Exercise goal: Reproduce every one of the following entries verbatim, line for line.

--- Material provided ---

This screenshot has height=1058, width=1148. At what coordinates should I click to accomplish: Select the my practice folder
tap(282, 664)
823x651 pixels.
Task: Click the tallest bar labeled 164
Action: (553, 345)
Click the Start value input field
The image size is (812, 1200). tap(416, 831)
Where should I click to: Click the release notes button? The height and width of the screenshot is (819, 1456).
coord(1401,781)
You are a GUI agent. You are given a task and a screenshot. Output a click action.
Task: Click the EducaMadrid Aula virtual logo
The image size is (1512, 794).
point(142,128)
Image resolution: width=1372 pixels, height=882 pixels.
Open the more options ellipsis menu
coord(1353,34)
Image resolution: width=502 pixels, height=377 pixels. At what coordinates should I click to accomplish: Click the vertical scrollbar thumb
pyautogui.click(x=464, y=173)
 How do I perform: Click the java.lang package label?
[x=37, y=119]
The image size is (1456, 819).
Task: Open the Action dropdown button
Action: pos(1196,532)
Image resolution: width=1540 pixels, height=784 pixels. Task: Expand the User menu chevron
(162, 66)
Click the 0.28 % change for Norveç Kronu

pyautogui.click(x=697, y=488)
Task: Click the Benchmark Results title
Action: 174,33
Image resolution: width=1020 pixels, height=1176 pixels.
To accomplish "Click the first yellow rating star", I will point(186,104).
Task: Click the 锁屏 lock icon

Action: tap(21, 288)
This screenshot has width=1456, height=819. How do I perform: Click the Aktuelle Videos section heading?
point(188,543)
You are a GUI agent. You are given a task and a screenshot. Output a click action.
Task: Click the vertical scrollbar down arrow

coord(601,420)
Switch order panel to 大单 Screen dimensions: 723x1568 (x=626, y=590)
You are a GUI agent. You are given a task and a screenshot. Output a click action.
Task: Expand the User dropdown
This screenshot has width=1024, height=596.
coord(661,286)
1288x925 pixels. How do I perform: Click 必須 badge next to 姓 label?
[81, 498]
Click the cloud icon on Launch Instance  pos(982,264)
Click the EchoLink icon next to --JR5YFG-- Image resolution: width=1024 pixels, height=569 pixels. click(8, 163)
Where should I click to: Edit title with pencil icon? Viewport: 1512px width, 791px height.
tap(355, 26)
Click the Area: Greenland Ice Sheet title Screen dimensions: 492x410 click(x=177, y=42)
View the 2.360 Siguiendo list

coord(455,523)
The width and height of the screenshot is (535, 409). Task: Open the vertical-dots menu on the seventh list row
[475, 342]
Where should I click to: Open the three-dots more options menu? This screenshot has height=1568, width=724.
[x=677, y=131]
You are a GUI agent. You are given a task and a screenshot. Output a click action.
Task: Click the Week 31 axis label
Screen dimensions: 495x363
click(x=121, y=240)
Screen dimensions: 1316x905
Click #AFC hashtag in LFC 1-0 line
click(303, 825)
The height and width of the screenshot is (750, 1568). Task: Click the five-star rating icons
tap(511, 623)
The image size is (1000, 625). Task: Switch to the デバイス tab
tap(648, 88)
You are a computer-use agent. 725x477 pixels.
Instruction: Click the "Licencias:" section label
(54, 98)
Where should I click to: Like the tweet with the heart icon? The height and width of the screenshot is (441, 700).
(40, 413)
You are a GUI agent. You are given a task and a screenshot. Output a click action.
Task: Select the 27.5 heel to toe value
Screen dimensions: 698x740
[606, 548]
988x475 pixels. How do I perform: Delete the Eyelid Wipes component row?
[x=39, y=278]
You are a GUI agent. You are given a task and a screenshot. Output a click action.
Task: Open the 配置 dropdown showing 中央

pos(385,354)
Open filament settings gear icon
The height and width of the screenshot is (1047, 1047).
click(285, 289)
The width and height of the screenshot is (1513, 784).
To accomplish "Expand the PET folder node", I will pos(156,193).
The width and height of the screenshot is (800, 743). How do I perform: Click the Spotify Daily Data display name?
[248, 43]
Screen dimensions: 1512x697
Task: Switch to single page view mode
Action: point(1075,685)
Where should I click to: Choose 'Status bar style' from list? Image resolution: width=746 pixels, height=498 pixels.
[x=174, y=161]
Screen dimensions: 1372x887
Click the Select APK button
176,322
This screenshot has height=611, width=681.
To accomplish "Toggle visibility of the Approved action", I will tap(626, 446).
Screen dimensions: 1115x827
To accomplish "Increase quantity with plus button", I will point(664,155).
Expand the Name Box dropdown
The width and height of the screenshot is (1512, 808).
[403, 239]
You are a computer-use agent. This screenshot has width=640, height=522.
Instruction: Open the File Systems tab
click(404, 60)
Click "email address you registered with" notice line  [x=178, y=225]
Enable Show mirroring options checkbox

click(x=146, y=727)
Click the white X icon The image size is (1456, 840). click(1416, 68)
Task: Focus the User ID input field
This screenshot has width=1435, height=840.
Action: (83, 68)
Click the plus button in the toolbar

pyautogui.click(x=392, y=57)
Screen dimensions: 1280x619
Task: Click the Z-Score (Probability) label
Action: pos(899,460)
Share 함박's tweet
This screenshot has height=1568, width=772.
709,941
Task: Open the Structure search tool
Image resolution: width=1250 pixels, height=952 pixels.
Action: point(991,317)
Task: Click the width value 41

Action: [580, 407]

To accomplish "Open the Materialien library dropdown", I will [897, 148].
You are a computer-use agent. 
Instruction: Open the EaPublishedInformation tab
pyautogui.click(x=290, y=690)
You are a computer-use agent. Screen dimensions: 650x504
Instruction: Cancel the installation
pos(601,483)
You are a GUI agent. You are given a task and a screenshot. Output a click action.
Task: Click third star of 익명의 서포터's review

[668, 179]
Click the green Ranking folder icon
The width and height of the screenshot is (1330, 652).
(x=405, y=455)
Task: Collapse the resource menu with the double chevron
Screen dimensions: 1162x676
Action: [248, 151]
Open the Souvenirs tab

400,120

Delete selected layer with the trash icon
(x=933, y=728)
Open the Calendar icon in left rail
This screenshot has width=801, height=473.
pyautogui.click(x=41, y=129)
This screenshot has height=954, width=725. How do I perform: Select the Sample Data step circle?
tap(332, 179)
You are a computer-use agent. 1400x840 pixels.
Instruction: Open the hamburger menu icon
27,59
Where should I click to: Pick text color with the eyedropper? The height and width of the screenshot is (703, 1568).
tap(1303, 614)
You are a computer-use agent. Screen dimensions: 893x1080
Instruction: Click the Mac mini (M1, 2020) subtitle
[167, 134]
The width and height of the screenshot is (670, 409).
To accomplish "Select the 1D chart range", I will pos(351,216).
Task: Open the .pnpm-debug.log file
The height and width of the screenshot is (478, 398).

---

The solution:
This screenshot has height=1058, width=1148. At what coordinates should I click to accomplish: Select the my practice folder
tap(282, 664)
823x651 pixels.
Task: Click the tallest bar labeled 164
Action: (553, 345)
Click the Start value input field
The image size is (812, 1200). tap(416, 831)
Where should I click to: Click the release notes button? The height and width of the screenshot is (819, 1456).
coord(1401,781)
You are a GUI agent. You are given a task and a screenshot. Output a click action.
Task: Click the EducaMadrid Aula virtual logo
The image size is (1512, 794).
point(142,128)
Image resolution: width=1372 pixels, height=882 pixels.
Open the more options ellipsis menu
coord(1353,34)
Image resolution: width=502 pixels, height=377 pixels. At what coordinates should I click to accomplish: Click the vertical scrollbar thumb
pyautogui.click(x=464, y=173)
 How do I perform: Click the java.lang package label?
[x=37, y=119]
The image size is (1456, 819).
Task: Open the Action dropdown button
Action: pos(1196,532)
Image resolution: width=1540 pixels, height=784 pixels. Task: Expand the User menu chevron
(162, 66)
Click the 0.28 % change for Norveç Kronu

pyautogui.click(x=697, y=488)
Task: Click the Benchmark Results title
Action: 174,33
Image resolution: width=1020 pixels, height=1176 pixels.
To accomplish "Click the first yellow rating star", I will point(186,104).
Task: Click the 锁屏 lock icon

Action: tap(21, 288)
This screenshot has width=1456, height=819. How do I perform: Click the Aktuelle Videos section heading?
point(188,543)
You are a GUI agent. You are given a task and a screenshot. Output a click action.
Task: Click the vertical scrollbar down arrow

coord(601,420)
Switch order panel to 大单 Screen dimensions: 723x1568 (x=626, y=590)
You are a GUI agent. You are given a task and a screenshot. Output a click action.
Task: Expand the User dropdown
This screenshot has width=1024, height=596.
coord(661,286)
1288x925 pixels. How do I perform: Click 必須 badge next to 姓 label?
[81, 498]
Click the cloud icon on Launch Instance  pos(982,264)
Click the EchoLink icon next to --JR5YFG-- Image resolution: width=1024 pixels, height=569 pixels. click(8, 163)
Where should I click to: Edit title with pencil icon? Viewport: 1512px width, 791px height.
tap(355, 26)
Click the Area: Greenland Ice Sheet title Screen dimensions: 492x410 click(x=177, y=42)
View the 2.360 Siguiendo list

coord(455,523)
The width and height of the screenshot is (535, 409). Task: Open the vertical-dots menu on the seventh list row
[475, 342]
Where should I click to: Open the three-dots more options menu? This screenshot has height=1568, width=724.
[x=677, y=131]
You are a GUI agent. You are given a task and a screenshot. Output a click action.
Task: Click the Week 31 axis label
Screen dimensions: 495x363
click(x=121, y=240)
Screen dimensions: 1316x905
Click #AFC hashtag in LFC 1-0 line
click(303, 825)
The height and width of the screenshot is (750, 1568). Task: Click the five-star rating icons
tap(511, 623)
The image size is (1000, 625). Task: Switch to the デバイス tab
tap(648, 88)
You are a computer-use agent. 725x477 pixels.
Instruction: Click the "Licencias:" section label
(54, 98)
Where should I click to: Like the tweet with the heart icon? The height and width of the screenshot is (441, 700).
(40, 413)
You are a GUI agent. You are given a task and a screenshot. Output a click action.
Task: Select the 27.5 heel to toe value
Screen dimensions: 698x740
[606, 548]
988x475 pixels. How do I perform: Delete the Eyelid Wipes component row?
[x=39, y=278]
You are a GUI agent. You are given a task and a screenshot. Output a click action.
Task: Open the 配置 dropdown showing 中央

pos(385,354)
Open filament settings gear icon
The height and width of the screenshot is (1047, 1047).
click(285, 289)
The width and height of the screenshot is (1513, 784).
To accomplish "Expand the PET folder node", I will pos(156,193).
The width and height of the screenshot is (800, 743). How do I perform: Click the Spotify Daily Data display name?
[248, 43]
Screen dimensions: 1512x697
Task: Switch to single page view mode
Action: point(1075,685)
Where should I click to: Choose 'Status bar style' from list? Image resolution: width=746 pixels, height=498 pixels.
[x=174, y=161]
Screen dimensions: 1372x887
Click the Select APK button
176,322
This screenshot has height=611, width=681.
To accomplish "Toggle visibility of the Approved action", I will tap(626, 446).
Screen dimensions: 1115x827
To accomplish "Increase quantity with plus button", I will point(664,155).
Expand the Name Box dropdown
The width and height of the screenshot is (1512, 808).
[403, 239]
You are a computer-use agent. This screenshot has width=640, height=522.
Instruction: Open the File Systems tab
click(404, 60)
Click "email address you registered with" notice line  [x=178, y=225]
Enable Show mirroring options checkbox

click(x=146, y=727)
Click the white X icon The image size is (1456, 840). click(1416, 68)
Task: Focus the User ID input field
This screenshot has width=1435, height=840.
Action: (83, 68)
Click the plus button in the toolbar

pyautogui.click(x=392, y=57)
Screen dimensions: 1280x619
Task: Click the Z-Score (Probability) label
Action: pos(899,460)
Share 함박's tweet
This screenshot has height=1568, width=772.
709,941
Task: Open the Structure search tool
Image resolution: width=1250 pixels, height=952 pixels.
Action: point(991,317)
Task: Click the width value 41

Action: [580, 407]

To accomplish "Open the Materialien library dropdown", I will [897, 148].
You are a computer-use agent. 
Instruction: Open the EaPublishedInformation tab
pyautogui.click(x=290, y=690)
You are a computer-use agent. Screen dimensions: 650x504
Instruction: Cancel the installation
pos(601,483)
You are a GUI agent. You are given a task and a screenshot. Output a click action.
Task: Click third star of 익명의 서포터's review

[668, 179]
Click the green Ranking folder icon
The width and height of the screenshot is (1330, 652).
(x=405, y=455)
Task: Collapse the resource menu with the double chevron
Screen dimensions: 1162x676
Action: [248, 151]
Open the Souvenirs tab

400,120

Delete selected layer with the trash icon
(x=933, y=728)
Open the Calendar icon in left rail
This screenshot has width=801, height=473.
pyautogui.click(x=41, y=129)
This screenshot has height=954, width=725. How do I perform: Select the Sample Data step circle?
tap(332, 179)
You are a computer-use agent. 1400x840 pixels.
Instruction: Open the hamburger menu icon
27,59
Where should I click to: Pick text color with the eyedropper? The height and width of the screenshot is (703, 1568).
tap(1303, 614)
You are a computer-use agent. Screen dimensions: 893x1080
Instruction: Click the Mac mini (M1, 2020) subtitle
[167, 134]
The width and height of the screenshot is (670, 409).
To accomplish "Select the 1D chart range", I will pos(351,216).
Task: Open the .pnpm-debug.log file
The height and width of the screenshot is (478, 398).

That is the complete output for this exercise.